→ To do
Once you find the line that contains "At what coordinates should I click to accomplish: Open" in the entries below, give it again along with every following line, unchanged, through the final one.
The data section start
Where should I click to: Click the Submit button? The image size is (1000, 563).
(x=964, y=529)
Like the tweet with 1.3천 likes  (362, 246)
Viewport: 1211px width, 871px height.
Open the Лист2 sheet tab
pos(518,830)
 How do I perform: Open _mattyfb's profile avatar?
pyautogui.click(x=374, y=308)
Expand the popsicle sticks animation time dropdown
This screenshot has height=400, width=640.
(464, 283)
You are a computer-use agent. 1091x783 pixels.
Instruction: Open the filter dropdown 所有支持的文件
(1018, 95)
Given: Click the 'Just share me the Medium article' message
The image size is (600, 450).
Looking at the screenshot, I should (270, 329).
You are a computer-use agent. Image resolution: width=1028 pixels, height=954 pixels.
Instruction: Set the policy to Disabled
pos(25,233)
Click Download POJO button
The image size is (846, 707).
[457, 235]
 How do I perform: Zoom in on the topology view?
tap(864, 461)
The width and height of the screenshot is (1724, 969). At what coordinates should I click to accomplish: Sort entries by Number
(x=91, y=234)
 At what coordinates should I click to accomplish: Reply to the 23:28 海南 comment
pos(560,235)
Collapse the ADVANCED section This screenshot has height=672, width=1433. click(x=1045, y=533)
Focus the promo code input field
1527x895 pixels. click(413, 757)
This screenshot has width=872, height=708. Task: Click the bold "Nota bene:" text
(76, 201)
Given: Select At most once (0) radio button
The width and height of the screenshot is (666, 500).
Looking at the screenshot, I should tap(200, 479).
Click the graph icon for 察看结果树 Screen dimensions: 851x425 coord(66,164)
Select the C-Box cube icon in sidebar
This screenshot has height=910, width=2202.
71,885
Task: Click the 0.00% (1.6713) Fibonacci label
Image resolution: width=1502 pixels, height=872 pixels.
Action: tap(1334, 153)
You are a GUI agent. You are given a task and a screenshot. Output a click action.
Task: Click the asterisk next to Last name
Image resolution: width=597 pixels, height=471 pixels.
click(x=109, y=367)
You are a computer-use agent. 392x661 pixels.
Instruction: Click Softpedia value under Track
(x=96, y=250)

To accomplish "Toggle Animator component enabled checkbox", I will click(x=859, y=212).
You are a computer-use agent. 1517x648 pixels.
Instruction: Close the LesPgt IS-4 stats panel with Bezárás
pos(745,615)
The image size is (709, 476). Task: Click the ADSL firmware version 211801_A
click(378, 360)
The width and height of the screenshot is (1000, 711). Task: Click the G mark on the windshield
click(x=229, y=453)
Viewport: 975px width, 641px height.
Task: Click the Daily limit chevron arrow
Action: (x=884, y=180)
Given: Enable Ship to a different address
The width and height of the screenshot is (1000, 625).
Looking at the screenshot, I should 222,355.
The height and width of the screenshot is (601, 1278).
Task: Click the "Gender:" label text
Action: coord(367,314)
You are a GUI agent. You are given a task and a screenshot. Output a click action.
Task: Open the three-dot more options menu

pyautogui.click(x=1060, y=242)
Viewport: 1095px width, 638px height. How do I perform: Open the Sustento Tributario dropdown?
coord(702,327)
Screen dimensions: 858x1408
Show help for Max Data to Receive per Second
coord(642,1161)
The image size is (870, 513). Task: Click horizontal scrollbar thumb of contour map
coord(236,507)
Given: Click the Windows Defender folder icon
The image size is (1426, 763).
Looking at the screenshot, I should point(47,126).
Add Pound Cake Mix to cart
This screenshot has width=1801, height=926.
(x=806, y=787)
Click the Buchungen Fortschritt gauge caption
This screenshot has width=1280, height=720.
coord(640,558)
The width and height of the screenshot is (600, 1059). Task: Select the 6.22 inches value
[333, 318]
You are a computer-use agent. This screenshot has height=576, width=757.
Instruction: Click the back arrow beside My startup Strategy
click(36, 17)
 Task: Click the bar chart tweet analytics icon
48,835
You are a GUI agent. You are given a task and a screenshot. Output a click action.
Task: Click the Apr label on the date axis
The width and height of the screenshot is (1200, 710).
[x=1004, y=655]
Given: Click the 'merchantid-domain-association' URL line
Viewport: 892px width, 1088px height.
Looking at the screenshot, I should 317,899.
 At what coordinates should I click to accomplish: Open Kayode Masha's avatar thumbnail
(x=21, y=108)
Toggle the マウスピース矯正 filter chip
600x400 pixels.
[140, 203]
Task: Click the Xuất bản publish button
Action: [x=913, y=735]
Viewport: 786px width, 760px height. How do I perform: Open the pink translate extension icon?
The data section end
→ Completed task
 At what coordinates should I click to accomplish: Open Kayode Masha's avatar thumbnail
(x=21, y=108)
Toggle the マウスピース矯正 filter chip
600x400 pixels.
[140, 203]
Task: Click the Xuất bản publish button
Action: [x=913, y=735]
Viewport: 786px width, 760px height. How do I perform: Open the pink translate extension icon?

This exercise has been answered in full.